The transatlantic runaway


Moving to America from England was sort of life changing, more of a gradual transition than a jolt to the system. Back in 2000, I was in dire straits. The furniture business I started a year and a half ago was in shambles, kept afloat by refinancing my apartment. Debtors called at all hours and people I thought were friends were quietly disappearing in my life. London was dull and cloudy as always, no longer the vibrant city I believed in. The incessant drone of taxis and blank faces of mealy mouthed strangers only deepened my depression.

Why America? England was the grey, stiff-lipped cousin compared to America. I had glimpsed the sunny optimism of Americans before when I vacationed here a few years ago. The ‘go-getting’ candor together with mythology of the American Dream seemed just too irresistible.

Armed with proceeds from the apartment sale, a passport and contact number of a person I met years ago in San Francisco, I set off to California. San Francisco was not exactly warm, sunny Baywatch land. As I peered through the window of my friend’s car, it appeared that fog enveloped the entire city. For July, this was a disappointment. Could I really be in America? From my street, I saw Chinese signs and overheard Cantonese chatter. The bustle of Asian shoppers haggling over fish in the market and the smell of roast duck seemed almost surreal. Boutique Hello Kitty stores and take out dim sum gave me a feeling of Hong Kong than the States; it was as if I mistakenly flew to Hong Kong.

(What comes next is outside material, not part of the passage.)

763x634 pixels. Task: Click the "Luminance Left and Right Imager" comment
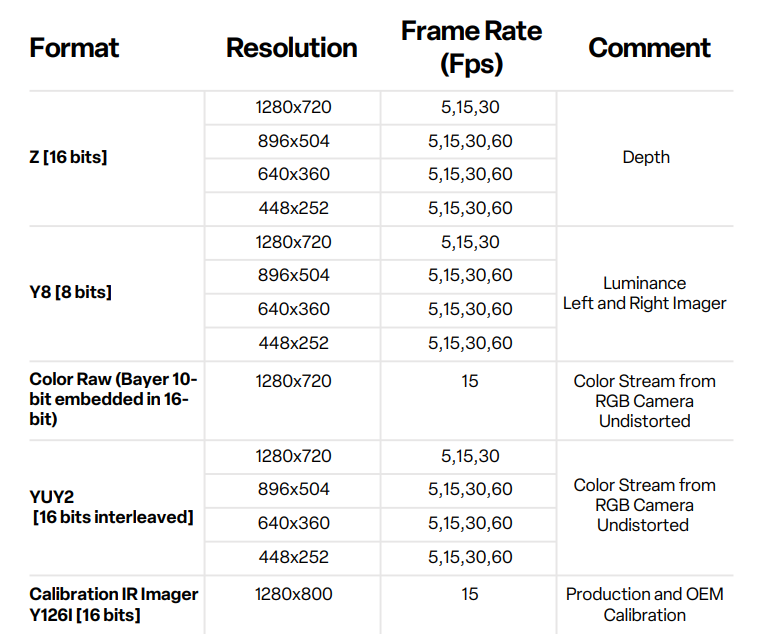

As the next few months went by, I ventured out more. At first, my strong London accent was preceded by “Excuse me, ma’am?” and “Could you repeat that?” Slowly, I ‘Americanized’ my voice to reduce the ordeal at Starbucks.
There are good and bad aspects of my new homeland. Firstly, the American sense of humor is rather unsophisticated. Bathroom jokes can be funny but not for the entire movie; sitcoms complete with canned laughter and stereotypical characters (i.e. weak male and bossy female who is always right). Whereas British humor is a lot more situational, uses more puns and has plenty of sarcasm. The most pleasing quality of Americans would be their eternal optimism and admiration of successful tycoons who would otherwise be denigrated back home.
Gradually, I settled in. The superficial differences became superfluous, apart from sports and driving on the wrong side of the road; Americans are more similar to the English than the French ever were. Besides, I was beginning to prefer showers now. Finally, it was more of an internal change that happened. Being an outsider helped me see things from a different perspective. I had revived my sense of adventure and life became more of a journey than a destination. The shame and hopelessness of my previous life had faded.